How to Choose an Area Rug
People often ask me about room design, and in particular about how to choose an area rug.
There are so many factors to consider when choosing an area rug—from color to pattern to material to size. Let’s discuss some of the most common questions!
Q: “How big should my rug be?”
This is one I am asked a lot. And inevitably the answer is, “It depends.”
First, let’s keep it simple: In a perfect world I’d prefer to have all the furniture in a room completely on the area rug.
But if space doesn’t allow this, a general rule of thumb is to let the furnishings go not much more than a half foot beyond what the rug covers. Maybe eight inches tops. This allows the rug to anchor the space in which people sit.
When choosing an area rug for dining spaces, there should be at least two feet of rug from the table, so that there’s space enough for the chair to still sit on the rug when pulled out.
Often with well-varnished wooden floors or certain types of tiling, furnishings can slide around, or potentially even scratch the flooring.
With living rooms, it’s dicier. Going back to the six-to-eight-inch rule, it helps having just the front legs of a sofa, loveseat or chair positioned on the rug. With the front legs on the rug, the furniture stays in place when people sit.

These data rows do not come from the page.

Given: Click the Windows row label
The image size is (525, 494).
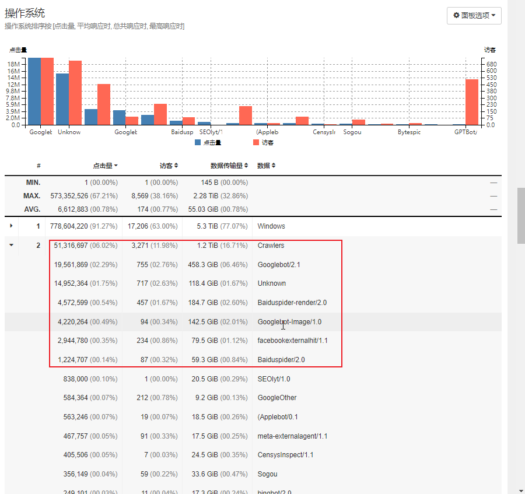Looking at the screenshot, I should click(271, 226).

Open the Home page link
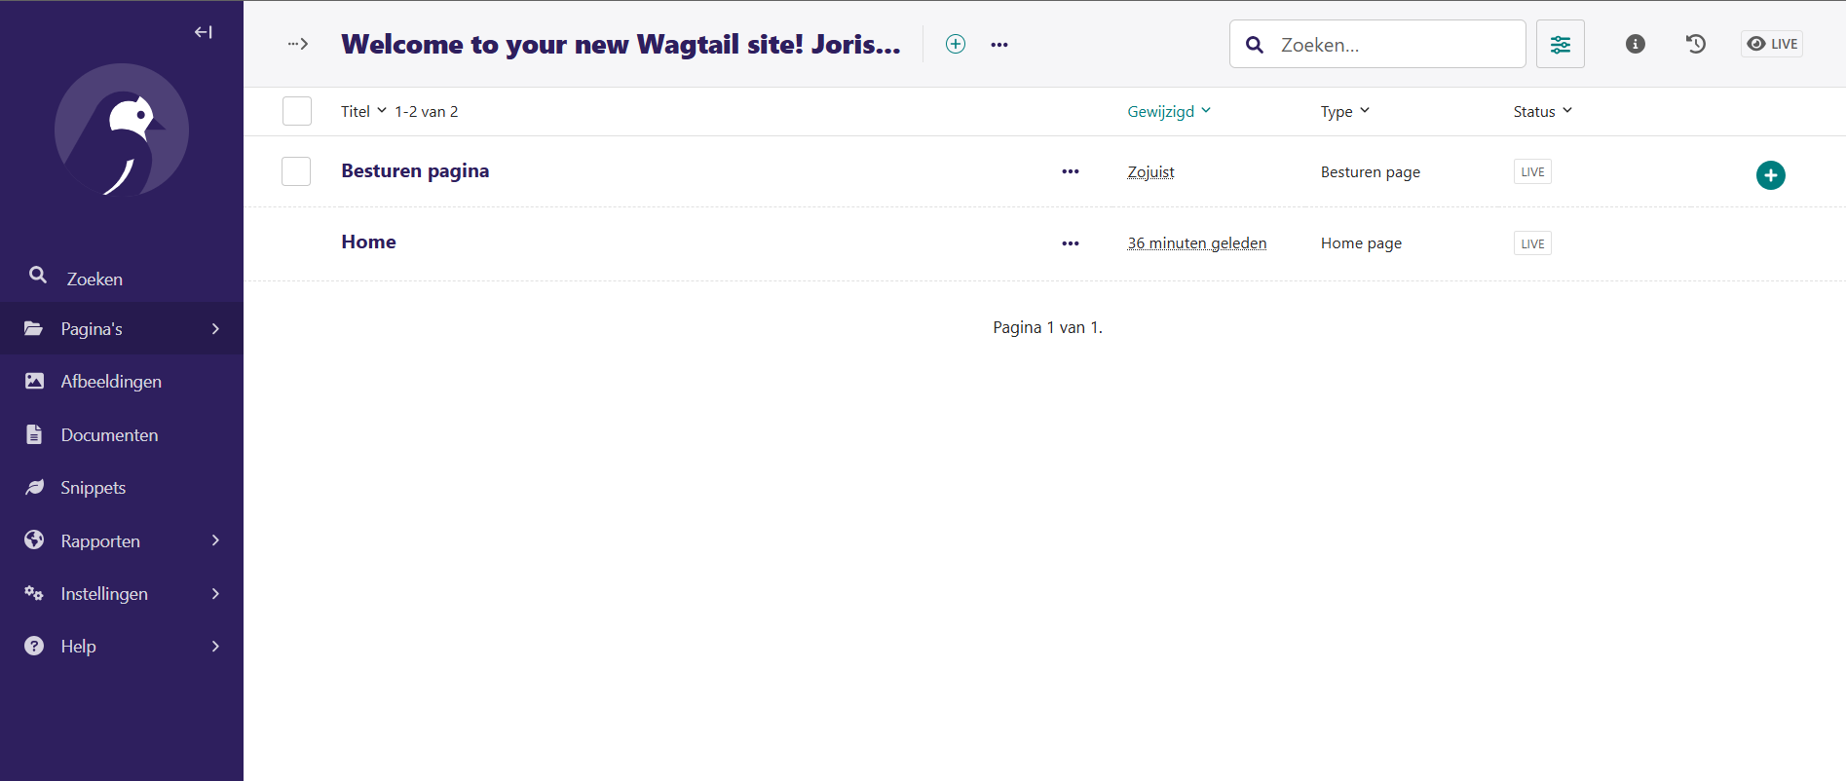368,242
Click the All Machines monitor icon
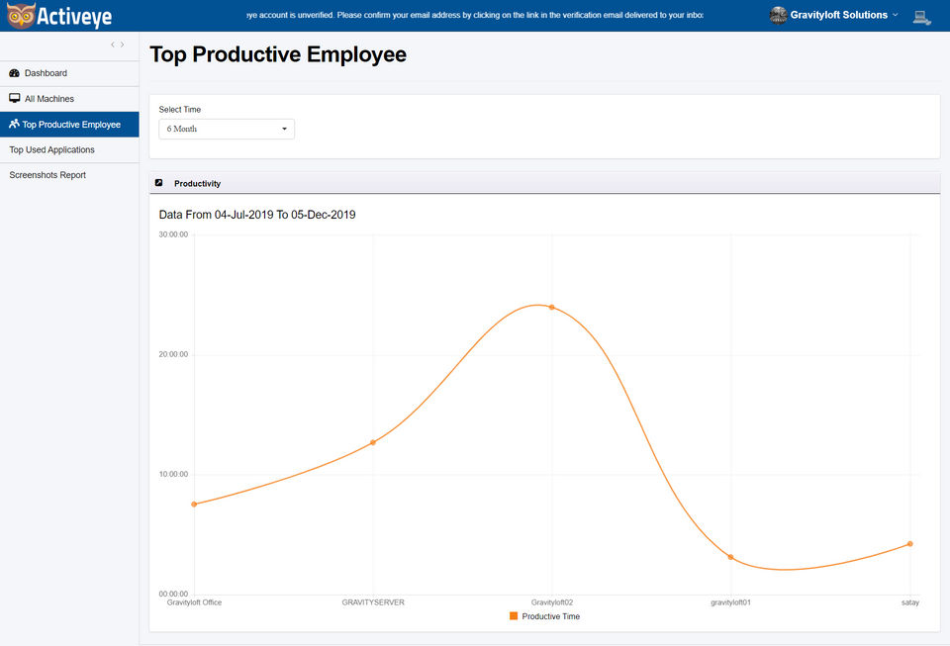The width and height of the screenshot is (950, 646). (x=15, y=99)
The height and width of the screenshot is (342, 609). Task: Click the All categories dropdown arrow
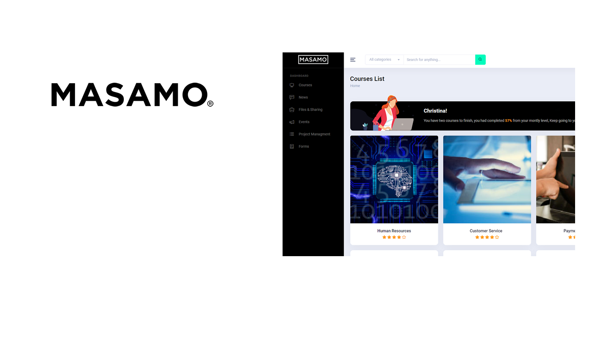tap(398, 60)
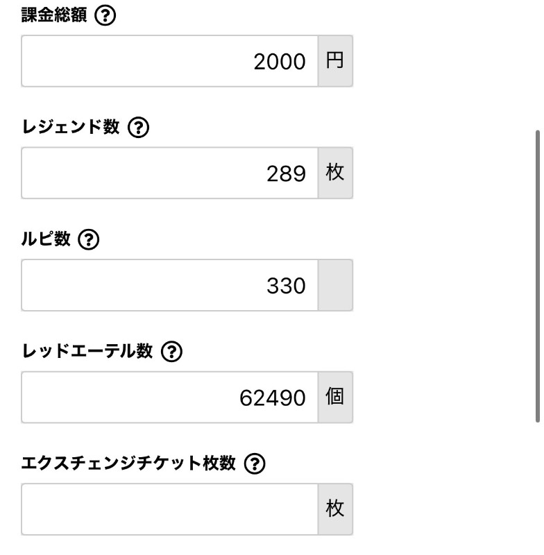Click the エクスチェンジチケット枚数 label text
This screenshot has width=544, height=555.
click(x=129, y=463)
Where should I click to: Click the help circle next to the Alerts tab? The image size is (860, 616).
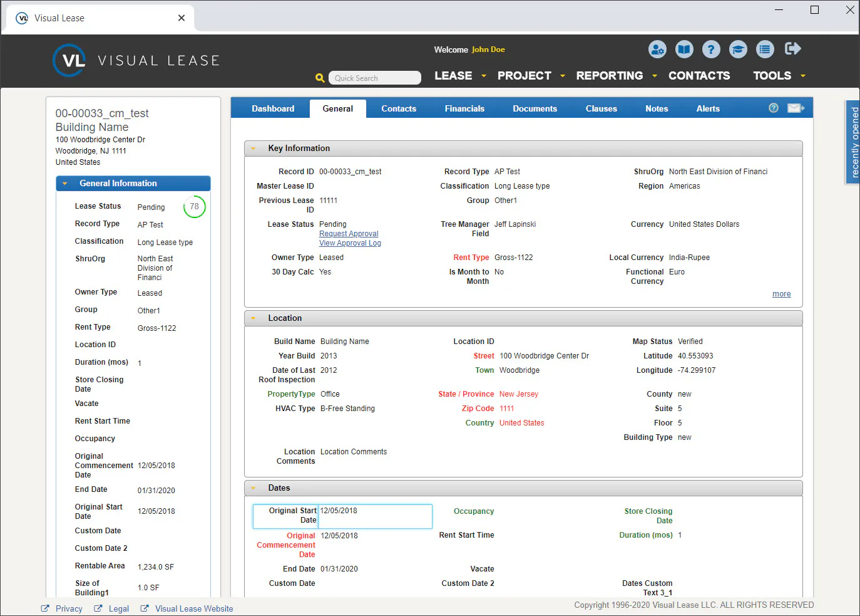773,108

Additionally, putting felt pads on the back legs prevents damage to the flooring and help align the front and back legs of furniture.

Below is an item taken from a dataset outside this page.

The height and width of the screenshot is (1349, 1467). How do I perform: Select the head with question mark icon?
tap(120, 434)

Q: “Should I choose a standard-sized area rug or custom one?“
Mostly I work with standard sizes, with eight-by-ten or nine-by-twelve feet being the most commonly used rugs for living areas and dining spaces. Sometimes the best option is for furniture to butt up to the rug, which tends to be the best option for smaller spaces.
With custom area rugs, it really depends on whether a client has the budget for one. When looking at how to choose custom area rugs, allow about a foot-and-a-half to two feet around the perimeter for exposed flooring.
Custom rugs allow you to spread the rug to fill the space evenly and fit the architecture of the room.
AREA RUG INSPIRATION
Q: “What are the most common types of materials—and the pros and cons for each?”
In the end, wool is my preferred choice.
“Why?” I hear you ask.
To which I will then launch into a treatise on New Zealand’s incredible climate for sheep-raising and its expert shepherds (do they still call them that?), and how New Zealanders shear their sheep’s coats only once the hair is long enough to make sturdy, long-lasting fibers.
But anyone knowledgeable about wool—a natural dehumidifier—and area rugs knows that wool rugs rehabilitate stains over time naturally, making it the best material to use when choosing an area rug.
Can you tell I’m biased?
Q: “What about other natural fibers?”
Consider jute, which is also used to make burlap sacks. It looks natural and has a supple feel, though it’s not the most durable of materials.
Then there’s sisal, a durable material that originates from a Mexican agave plant. Though the cloth made from it is tough and coarse, stains are difficult to remove from it.
Perhaps one of the best plant-based fibers is hemp, a sustainable and extraordinarily durable material that was used to make rope, sails and clothing for thousands of years. Though coarse, hemp cloth softens over time, with the added benefit that it resists mildew, which makes it ideal for humid climates.
Q: “And how about manmade fibers?”
Synthetic cloth used for area rugs these days tends to have a wider variety of styles, colors and designs than natural cloths, so can more easily match a room’s décor.
Consider nylon, for instance, which with proper cleaning every year to year-and-a-half lasts a very long time.
When cleaned, nylon cloth basically resets itself, making the material even more resilient.
Then there’s polypropylene fabric, which is also used in upholstery. Used in both indoor and outdoor settings, it’s soft and not prone to discoloration due to sunlight. It’s great for area rugs that get heavy traffic and is easily cleaned.
Viscose—a type of rayon—has become a common material used for area rugs these days. It holds dyes well, and its silky appearance makes it aesthetically pleasing.
However, it doesn’t hold up well in high traffic areas or when cleaned, which is why I tend to avoid using viscose.
Q: “Do I need a rug pad?”
The answer is yes. So many people overlook this very, very important part of having an area rug. The pad protects the floor and helps keep the area rug in place.
If you’re working with a newly stained wooden floor, it’s best not to cover it up for a period of six months, as it needs time so the finish can cure and breathe.
In fact, if you don’t let it breathe, the floor’s finish may very well turn a lighter shade.
AREA RUG INSPIRATION
And one final question on choosing area rugs…
Q: “How can rug design serve as an inspiration for a room?”
To which I might respond, “How can it not?”
When I look at a room, it’s often the patterns and colors in a rug that sets the tone for the entire space. It can additionally inspire colors throughout a home.
Whenever I begin a project with new clients, I select a few textiles so that I can get feedback on the depth of color they want in their home. Some like a subtle natural look, while others love wild, vibrant colors that brighten a room.
Area rugs are often where I begin in interior design, as it’s a great place to start imagining a home’s possibilities. However you might go about selecting an area rug, let it be the first step in invigorating your home.